I’ve recently had the experience of working with two pieces of open source code. Both implement a standard wireless communication stack in Linux. Names are omitted to protect the guilty.

In one case, the code has been around since 2001 and has been part of the Linux kernel since version 2.4.6. It has now been through five major revisions and has grown into quite a complex piece of software. This was inevitable because the specification for the protocol that it implements has also grown and matured in that period. What was not inevitable, however, is the difficulty that application programmers face in trying to use the stack. That’s because, in 16 years, its developers have never seen fit to write any tutorial documentation.

To be fair, the open-source code for the stack does include a “doc” directory that contains some text files. These files provide reference manual-style information on some very specific aspects of the stack. However, nowhere is there a document that provides a big picture “How to get started” overview of the code for first-time users.

This problem is compounded by the fact that in the fourth major release, the stack developers chose to use a particular interprocess communication (IPC) mechanism for applications to interface with the stack. This IPC mechanism is also complex and not well documented. In fact, the webpage for the library that provides its interface explicitly warns that using it is painful. Agreed. This IPC code has a reference manual, but not much in the way of high-level documentation.

The other stack mentioned above is worse, although it has the excuse of being new to the Linux environment, having been ported from another OS. But its documentation deficiency seems more egregious because Cardinal Peak’s customer is paying for hardware from its vendor; you’d think the vendor would put some effort into making its software usable. This stack’s documentation consists entirely of two Doxygen (that is, machine-generated) files describing two particular interfaces.
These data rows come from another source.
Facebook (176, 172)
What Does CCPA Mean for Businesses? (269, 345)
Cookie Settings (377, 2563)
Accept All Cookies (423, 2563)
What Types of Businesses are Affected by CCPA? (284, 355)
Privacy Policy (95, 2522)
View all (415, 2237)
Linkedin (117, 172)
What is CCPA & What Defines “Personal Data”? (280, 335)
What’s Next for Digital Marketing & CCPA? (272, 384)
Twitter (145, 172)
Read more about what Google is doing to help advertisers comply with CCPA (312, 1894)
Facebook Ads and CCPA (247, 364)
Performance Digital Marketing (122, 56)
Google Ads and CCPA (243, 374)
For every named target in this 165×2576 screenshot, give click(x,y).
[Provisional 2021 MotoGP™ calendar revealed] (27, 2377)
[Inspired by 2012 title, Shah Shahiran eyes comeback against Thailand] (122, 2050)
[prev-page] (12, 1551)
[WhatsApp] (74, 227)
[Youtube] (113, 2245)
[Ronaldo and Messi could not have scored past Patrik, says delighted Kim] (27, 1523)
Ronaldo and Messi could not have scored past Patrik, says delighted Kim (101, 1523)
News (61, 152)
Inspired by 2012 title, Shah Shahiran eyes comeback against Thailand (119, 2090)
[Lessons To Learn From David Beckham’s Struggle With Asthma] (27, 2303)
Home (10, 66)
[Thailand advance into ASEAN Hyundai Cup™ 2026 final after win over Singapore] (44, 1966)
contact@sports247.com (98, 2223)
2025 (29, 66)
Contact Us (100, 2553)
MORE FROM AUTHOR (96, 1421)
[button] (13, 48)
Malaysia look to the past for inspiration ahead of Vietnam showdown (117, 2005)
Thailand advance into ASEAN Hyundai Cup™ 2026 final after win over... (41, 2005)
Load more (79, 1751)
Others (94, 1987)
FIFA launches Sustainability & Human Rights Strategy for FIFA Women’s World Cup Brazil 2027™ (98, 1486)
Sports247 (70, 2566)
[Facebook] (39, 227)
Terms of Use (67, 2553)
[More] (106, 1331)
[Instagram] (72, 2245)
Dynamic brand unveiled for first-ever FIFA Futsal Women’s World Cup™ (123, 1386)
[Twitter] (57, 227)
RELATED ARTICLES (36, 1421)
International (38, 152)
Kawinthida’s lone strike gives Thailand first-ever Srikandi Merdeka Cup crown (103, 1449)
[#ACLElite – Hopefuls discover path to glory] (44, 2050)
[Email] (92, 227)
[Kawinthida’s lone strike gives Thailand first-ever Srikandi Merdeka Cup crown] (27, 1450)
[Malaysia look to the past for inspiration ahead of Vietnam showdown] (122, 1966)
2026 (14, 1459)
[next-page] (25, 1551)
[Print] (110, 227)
Doxygen is a tool that searches through source code for specially marked comments, then extracts these comments and formats them into something that looks like a reference manual. Of course, the resulting manual is only as correct and complete as the code comments it contains. If the code author chose to describe the function frobnicate() solely with a comment saying “This function frobnicates,” that’s all you’ll get in the document.

Another problem posed by lack of documentation is that application programmers don’t know whether to trust that an interface won’t change. Normally, documenting a software interface implies a commitment that the interface won’t change, even if the code underneath it does. If the interface is not documented at all, what should the programmer using the interface assume about its stability? In the case of the first stack, I hope its users assumed very little because the IPC transplant in its fourth release certainly broke every application out there.

Apparently, open-source authors assume that their customers are other programmers who can read the code to learn how to use to it. Sure, that works, but anyone who has ever been put in that situation can tell you that it is a painful and inefficient process. I have spent many days doing web searches and reverse engineering each of these protocol stacks to learn how to use them. Multiply that by all the other application programmers who have had the same experience, and you certainly have a productivity loss measured in person-years, maybe person-decades. An investment of one or two person-weeks by the open-source authors in writing good tutorial documents could have obviated all this inefficiency.